Similar to R’s ggarrange, you can combine several figures into a single image using multiple_figs():

import canopy as cp
import canopy.visualization as cv

agpp = cp.Field.from_file("example_data/david/agpp.out")
agpp_nolc = cp.Field.from_file("example_data/david/agpp_nolc.out")

fig1 = cv.make_diff_map(field_a=agpp, field_b=agpp_nolc,
                        layer="Total",
                        return_fig=True
                       )

fig2 = cv.make_time_series(fields=[agpp,agpp_nolc],
                           gridop="av",
                           layers="Total",
                           field_labels=["with", "without"],
                           return_fig=True
                          )

fig3 = cv.make_distribution_plot(fields=[agpp,agpp_nolc],
                                 layers="Total",
                                 field_labels=["with", "without"],
                                 return_fig=True
                                )

fig4 = cv.make_static_plot(field_a=agpp, field_b=agpp_nolc,
                           layers="Total",
                           return_fig=True
                          )

cv.multiple_figs([fig1, fig2, fig3, fig4],
                 ncols=2,
                 output_file="combined_figures.png"
                )

This will arrange the four plots into a 2-column layout and save the combined image as combined_figures.png.

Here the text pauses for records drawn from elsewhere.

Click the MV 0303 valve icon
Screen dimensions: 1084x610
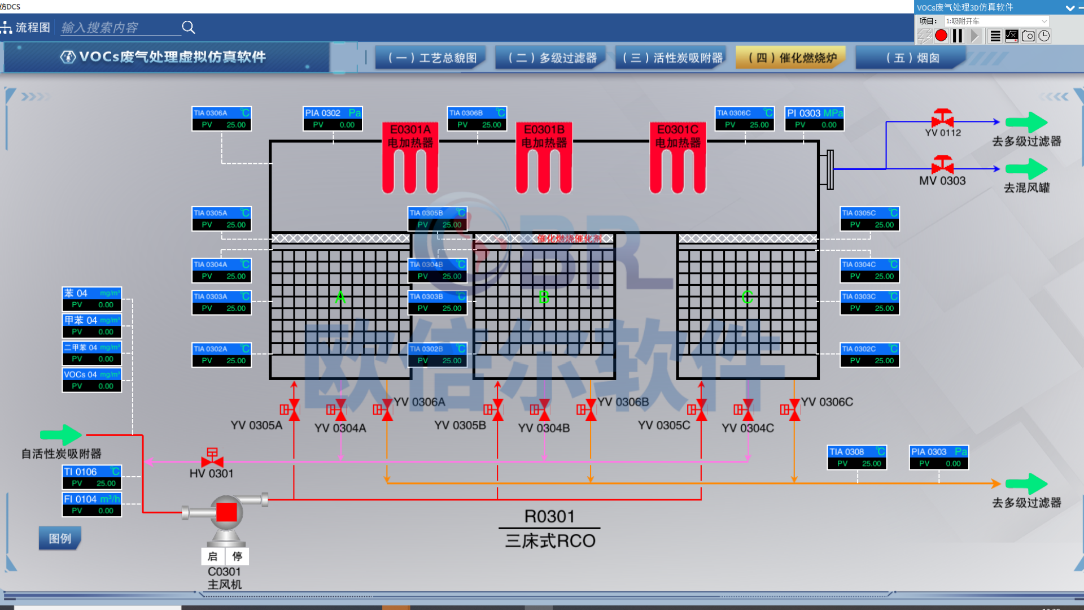tap(942, 165)
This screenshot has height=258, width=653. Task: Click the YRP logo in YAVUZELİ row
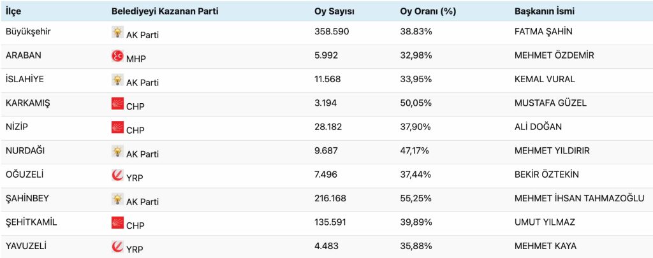[117, 247]
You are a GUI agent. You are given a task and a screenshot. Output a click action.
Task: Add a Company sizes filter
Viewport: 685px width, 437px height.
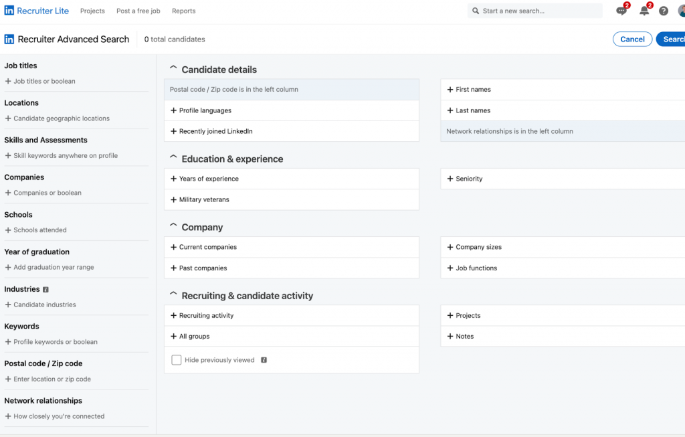click(x=478, y=247)
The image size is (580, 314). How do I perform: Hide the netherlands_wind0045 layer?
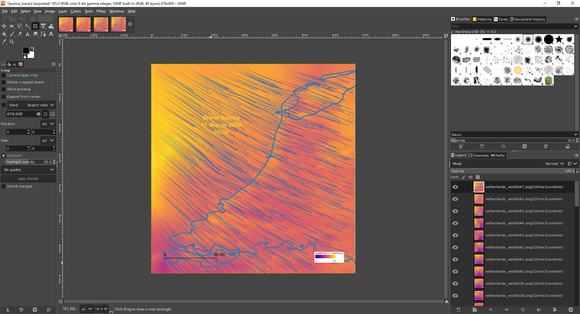455,211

Make sure to generate each figure with return_fig=True so that the figure objects are returned instead of being displayed.

Warning

multiple_figs re-runs each plotting function when it builds the combined figure, so each Field is used in its current state—not frozen when you created the return_fig=True wrapper.

If you reuse one Field and change it in place between plots (for example with reduce_layers(..., inplace=True)), an earlier subplot may be drawn again with a Field already altered for a later plot.

Workaround: do not use inplace=True on a shared field, or give each plot its own Field (let reduce_layers return a new Field, or assign each reduction to a separate variable).

Warning

The multiple_figs function manipulates image files, not the original figure objects, due to Cartopy limitations. As a result, some features—such as sharing a common legend across plots—are not supported in combined images.